Project Healing Waters Fly Fishing proudly teamed up with Texas State University veteran groups, and Project Cohort, to serve disabled military veterans on campus and in our community. Leaders and helpers gathered in the pre-dawn hour to prepare for fly casting and a meal of breakfast tacos and coffee. Male and female veterans, most of them first-timers, cast their flies in a private lake, and in the scenic San Marcos River. Each participant was accompanied by and experienced fly fisher, and there were plenty of opportunities for fish photos . . . . with big smiles of course.
Central Texas Fly Fishers was well represented with several of their experienced members showing up and lending a hand.
Texas Parks and Wildlife Department Area Chief, Vincent Lecca, supported us with equipment and his expert background in Angler Education.
Many thanks to Don Ray, Chris and Stacy, and Jason George for their generosity in providing a beautiful Texas Hill Country venue at the Circle G Ranch and Tips Turf Grass Farm. This patriotic family avidly supports our area veterans.
Hays County BBQ has quite a reputation for lip-smackin’ brisket and mouth watering sausage and sides. Their amazing hospitality was on full display as they hosted us, and donated a delicious hot lunch for 50 veterans. We met on their covered patio, enjoying a great meal, and participating in meaningful discussion.

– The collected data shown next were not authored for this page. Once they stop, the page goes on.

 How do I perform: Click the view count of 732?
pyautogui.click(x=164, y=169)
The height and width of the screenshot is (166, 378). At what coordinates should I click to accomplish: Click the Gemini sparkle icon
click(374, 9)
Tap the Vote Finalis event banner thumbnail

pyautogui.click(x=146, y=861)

Command Sergeant Major Noe Salinas, a four time Bronze Star, and two time Purple Heart recipient, addressed the assembled veterans on the subject of coping and healing from combat stress. CMS Salinas is the Senior Enlisted Advisor at the U.S. Army Leaders Training Program, at Ft. Polk, Louisiana. He focused on positive ways to transition from military life into the civilian community.

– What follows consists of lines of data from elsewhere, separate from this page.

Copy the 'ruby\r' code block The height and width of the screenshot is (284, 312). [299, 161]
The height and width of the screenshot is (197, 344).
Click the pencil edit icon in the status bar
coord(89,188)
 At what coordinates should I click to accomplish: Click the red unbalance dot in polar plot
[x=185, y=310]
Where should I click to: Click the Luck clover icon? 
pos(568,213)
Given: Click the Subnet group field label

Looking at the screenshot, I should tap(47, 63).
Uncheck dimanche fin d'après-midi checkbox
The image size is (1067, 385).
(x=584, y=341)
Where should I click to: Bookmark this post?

Dr. Carl Van Aacken, a former Army Ranger with a 25 year military career, spearheaded the efforts on the T.S.U. campus. Blake Holbrook, served in the U.S. Army Infantry from 2002 till 2005. He is a Purple Heart recipient, a courageous overcomer, and leader in the cause to help veterans rehabilitate. These men are joined by a growing team of men and women, dedicated to providing creative and effective methods to reach out to veterans.
Mike Hart, with Veterans Alliance of Texas State, and Burel Ford, with Student Veteran Programs, were instrumental in organizing activities for the day. James Lambert, with Veterans Guiding Veterans, also contributed to our success.

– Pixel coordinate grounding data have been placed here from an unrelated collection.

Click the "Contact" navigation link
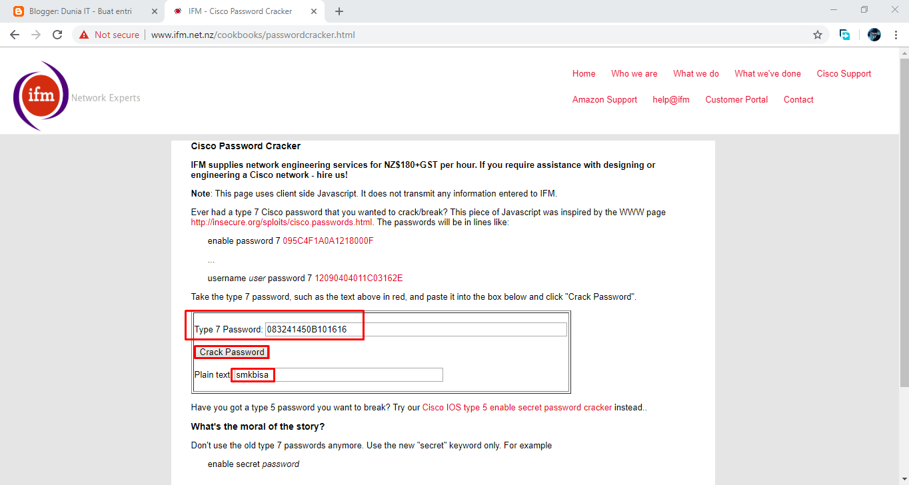This screenshot has width=909, height=485. [798, 99]
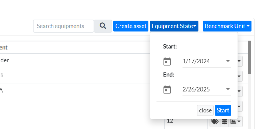This screenshot has height=129, width=265.
Task: Click the tag icon in row 12
Action: tap(215, 121)
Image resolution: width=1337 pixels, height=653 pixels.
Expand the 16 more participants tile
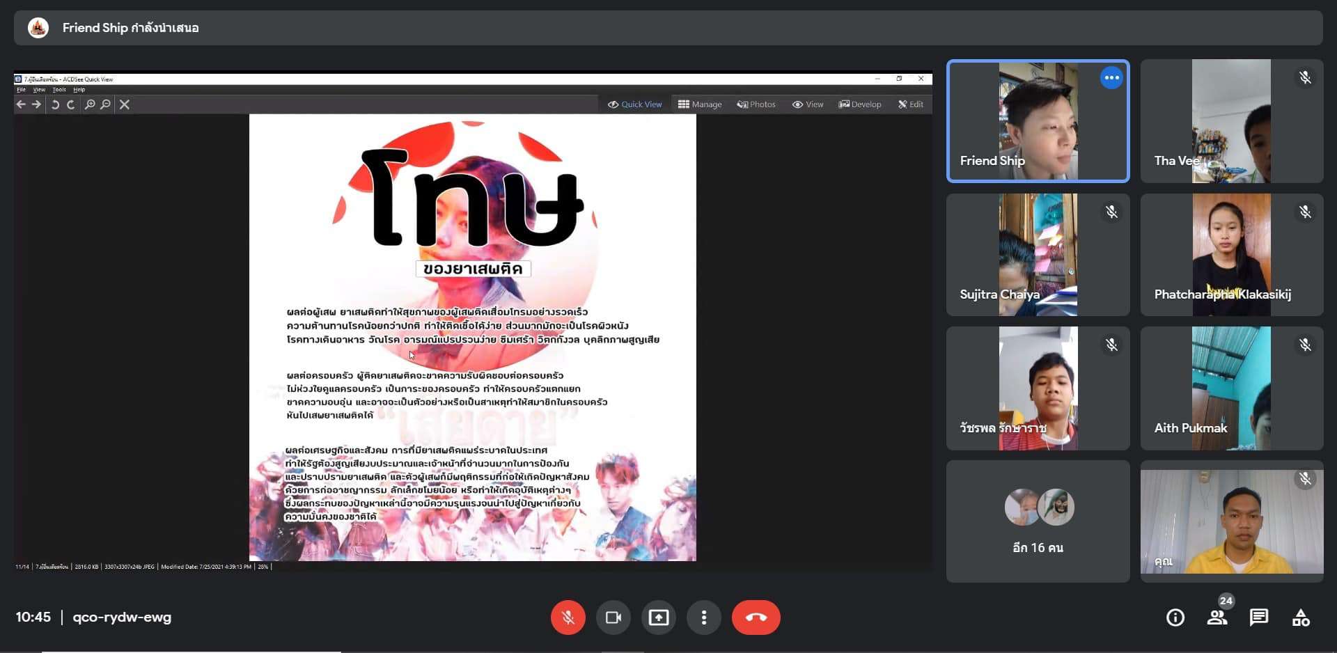click(x=1038, y=521)
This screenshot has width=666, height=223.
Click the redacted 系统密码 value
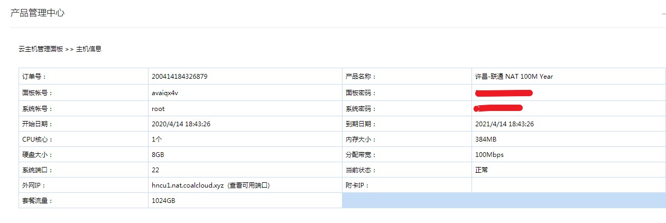(x=499, y=108)
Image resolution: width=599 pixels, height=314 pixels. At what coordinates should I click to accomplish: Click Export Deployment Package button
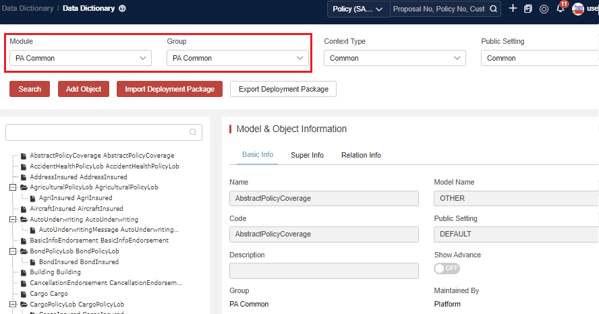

Veterans reached out to their brothers and sisters, on campus and throughout the community. They were tireless in their efforts, sending out emails, making phone calls, and walking the campus . . . . . making sure every military veteran was included.
Texas State University provided us with a meeting room for the afternoon session. The five person panel led a conversation style presentation. Attending veterans were encouraged to ask questions, and make comments, about their own struggles with transitioning to civilian life. Resources were identified and contact information was shared. The campus Veterans Affairs (VA) office was in attendance, as well as Hays County Veterans Services.
As daylight faded, we again gathered on the San Marcos River, near the historic town of Staples, for grilled pork chops and overnight campout. A massive bonfire lit the night sky as we gathered on a gravel bar, to tell war stories and build camaraderie.
Later, as I lay in my tent, listening to the chirping and croaking of river critters and the sound of rushing water, a contentment washed over me. It was immensely satisfying knowing that my fellow veterans had benefitted from a day of healing and hope. We are family.